Denis Fréchou
Ex-Directeur Général des hôpitaux de Saint-Maurice
Notre système de Santé et plus particulièrement notre système hospitalier
vont-ils pouvoir résister à la charge, nous protéger contre les risques majeurs qui nous touchent, le coronavirus, bien sûr, mais aussi demain, tous les virus, tous les risques sanitaires que l’on n’a pas pris très au sérieux jusqu’à présent, persuadé que notre technologie, nos systèmes de défense étaient sans faille.
Cette épidémie n’a pas seulement percé nos défenses, mis en panne notre économie, mais plus grave, remis en cause nos belles certitudes sur l’invincibilité de notre organisation et de nos moyens de défense.
Il est donc temps de se poser la question de comment renforcer, ou revoir complètement l’organisation de notre système de santé.
Si l’on a la prétention de résoudre cette équation, il faudra répondre à deux questions préalables :
• Contre quoi voulons-nous nous défendre ?
• De quels moyens de défense disposons-nous aujourd’hui ?
L’honnêteté oblige à dire que nous ne saurons répondre à aucune de ces deux questions.
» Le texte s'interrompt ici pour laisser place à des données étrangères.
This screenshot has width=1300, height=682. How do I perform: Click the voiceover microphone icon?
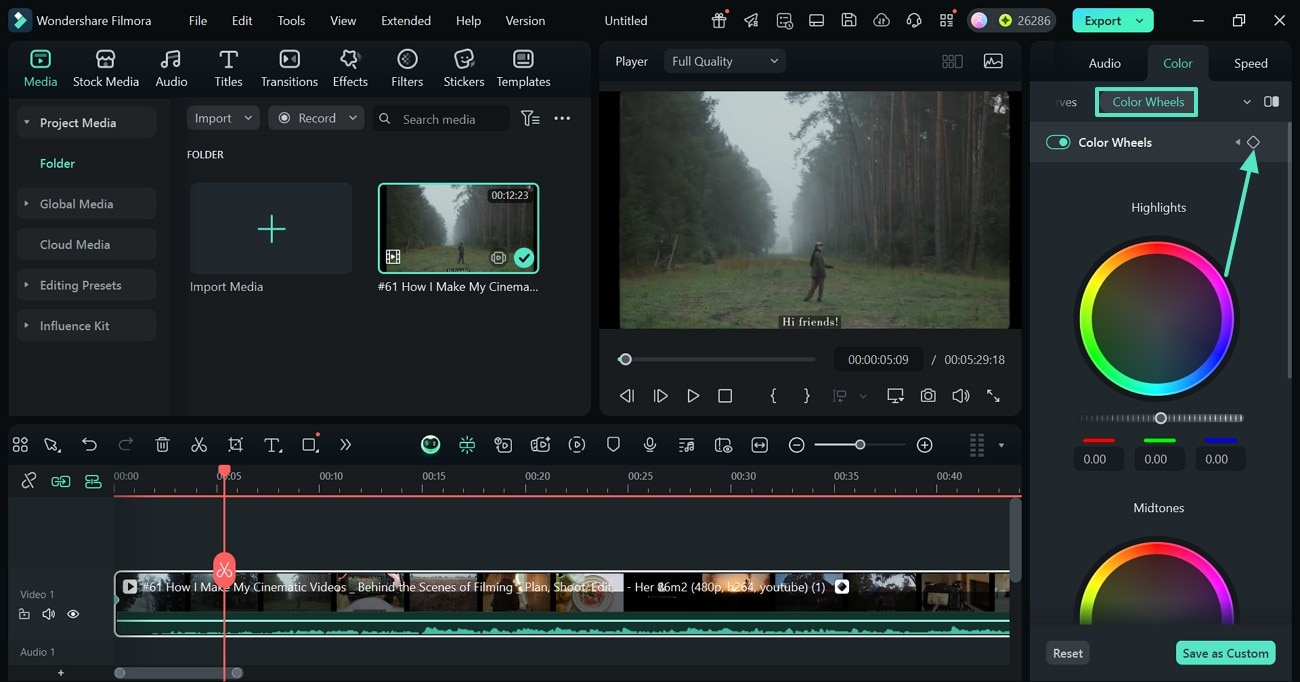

L’identification des risques
En ce qui concerne l’étude de risques, nous ne disposons d’aucune structure centrale disposant des moyens et des compétences pour étudier ces risques. La France a eu de façon très éphémère de 81 à 86 un secrétariat d’État chargé de la prévention des risques technologiques et naturels majeurs, depuis plus rien ou presque.
Il est donc illusoire de penser que nous pouvons être préparés de quelque façon à la survenue d’un risque majeur, qu’il s’agisse d’un coronavirus, d’une catastrophe nucléaire ou de la chute d’une météorite.
De quels moyens disposons-nous ?
L’épidémie de coronavirus aura eu du moins le mérite de faire prendre conscience que dans notre société complexe, il est très difficile de se passer de certains moyens qui pourraient à priori être considérés comme subalternes et donc il faut plus raisonner en termes de filières, de flux plutôt que de stock.
Ce n’est pas le tout d’avoir des masques encore faut-il les transporter, les distribuer et ensuite les éliminer.
Si l’on revient à la question des moyens disponibles pour le système de santé et hospitalier, personne n’est capable de faire un inventaire précis et exhaustif des moyens dont nous disposons.
La question des masques supposés être en stock en est la démonstration caricaturale, plus personne ne savait où ils étaient, chacun y allant d’une découverte en explorant les sous-sols.
Bien sûr c’est anecdotique à côté de la grande pagaille, de l’incapacité à faire l’inventaire des moyens hospitaliers en général.
Il y a quelques années, alors que je présidais la Conférence des Directeurs d’Hôpitaux, nous avions avec le ministère de la Santé un différentiel de 200 à 300 hôpitaux dans le décompte de ces établissements. Je vous laisse imaginer ce qu’il en est du détail, des locaux, des matériels et des personnels.
Un autre constat alarmant est à faire en ce qui concerne les moyens. Il faut pouvoir mobiliser les moyens dans ces circonstances exceptionnelles, mais aussi reconvertir, transformer très vite en fonction des besoins, or cela fait des années que l’on travaille à la rigidification du système hospitalier.
Il y a encore 20 ans les hôpitaux étaient très autonomes dans leur gestion et donc très adaptables, mais depuis lors on n’a cessé de centraliser la gestion, d’inventer des procédures complexes d’organisation qui désormais paralysent les acteurs locaux devenus de simples exécutants.
L’épidémie de coronavirus n’a pas eu pour l’instant les conséquences catastrophiques que l’on aurait pu redouter, tant mieux mais tirons-en toutes les leçons.
Surtout pas d’autosatisfaction, nous avons mal évalué et mal décidé dans tous les domaines, sachons le reconnaître.
• Il n’y avait pas de prévisions, pas de plan de réponse prêt ;
• Il n’y avait pas de moyens en stock, ni même de procédures pour s’en procurer rapidement ;
• Il n’y avait pas de marge d’extension dans les hôpitaux, aucune souplesse dans l’organisation ;
• Il n’y a pas eu de décisions d’organisation pertinente mais des attentes, des erreurs et des contradictions.
Malgré toutes ces erreurs et le manque de préparation, le système ne s’est pas effondré mais ce n’était pas si loin et la prochaine fois, car il y aura une prochaine fois, nous n’aurons pas d’excuse à l’impréparation.